Mario Vargas Llosa doesn’t actually take us to such places in his modest epic (how’s that for paradox? Ha! Take that, Shakespeare!) The Bad Girl. We do traverse decades and continents and are placed on the periphery of some pretty exciting, though not often discussed, events in twentieth century history—Cuban revolutionary training in Paris, the 1968 military coup d’état in Peru, the Japanese Yakuza’s illicit deals in Africa, to name a few—but we do so on the heels and narration of our protagonist, Ricardo Somocurcio, with a similar distance to what we experience with, say, Forrest Gump. I began this review describing that paradox, however, because The Bad Girl took me not to a physical but to an emotional place to which I never want to actually visit again.
Amid its vividly rendered atmosphere of society, culture and history, Vargas LLosa’s story is one of obsessive, unstable love. I’m not talking about the trials and tribulations of an unhealthy relationship (although it certainly is that) that you normally find in literary novels but about brazen, unrequited teenage angst love, a la Romeo and Juliet or Cheap Trick’s “I want you to want me,” spread out over an entire lifetime. Yes, the kind of love we all experience but know is bad for us, so, over time, we grow up and look back dubiously at whether that experience actually was or ever could be honest love, thereby doubting the validity of any such occurrences we experience in literary fiction. (I recognize that I might only be speaking for myself when I say “we,” but at least bear with me as I separate the kind of book The Bad Girl is from the kind of book 50 Shades of Gray is.)
The Bad Girl is not the love story I set out wanting to read, but there came a point early on in the novel where I allowed myself to succumb to its power and let it carry me throughout.

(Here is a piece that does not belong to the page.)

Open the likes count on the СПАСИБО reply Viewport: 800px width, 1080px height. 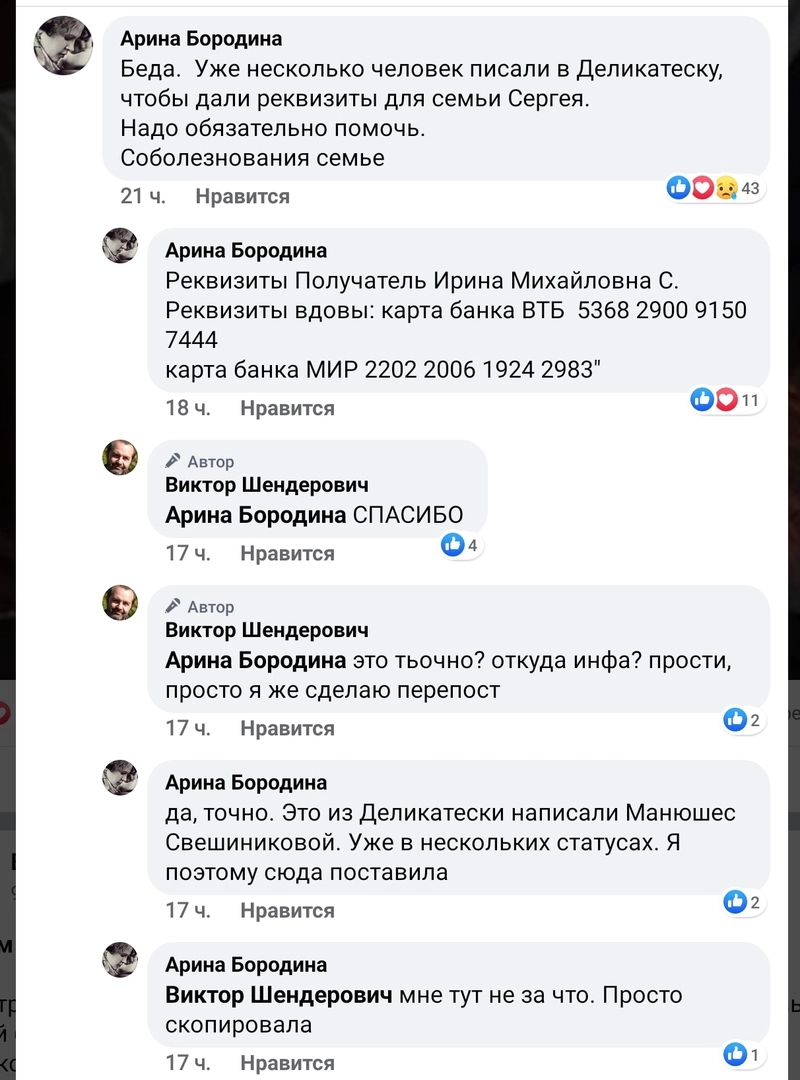(461, 545)
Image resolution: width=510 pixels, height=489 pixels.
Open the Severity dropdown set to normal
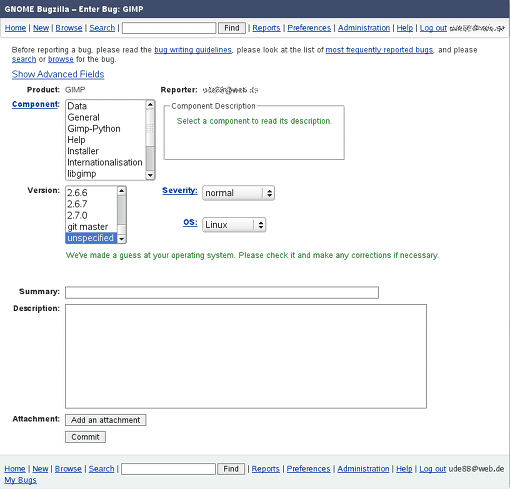(238, 193)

Ricardo, our aforementioned protagonist, is obsessed/in love with a woman who goes by many names but is consistently referred to as the bad girl. Despite the fact that she not only rejects his protestations of love but is also verbally and emotionally abusive, he follows her around the world throughout his entire life on the hope that she will one day fall in love with him as well. Had the genders been reversed in this relationship, I probably would have dismissed the novel early as another slightly misogynistic pop romance (no offense if that’s your bag), but the protagonist in the novel is a man, and I also know that Mario Vargas Llosa is recognized as one of this generation’s top literary authors.
Vargas Llosa’s meticulous character development and poignantly gripping scenes makes this unrequited love work so well that I myself lost my breath several times throughout my reading experience. It is a tormented rock ballad inside a literary novel, and although I do not want to actually experience such a painfully lovesick state any more than I want to actually visit Westeros, I could not wait, each time I opened the novel, to fall back in love with the bad girl and let her drag me, along with Ricardo Somocurcio, all over the world. The Bad Girl, for me, was an escape into pain and longing, and I dug every minute of it.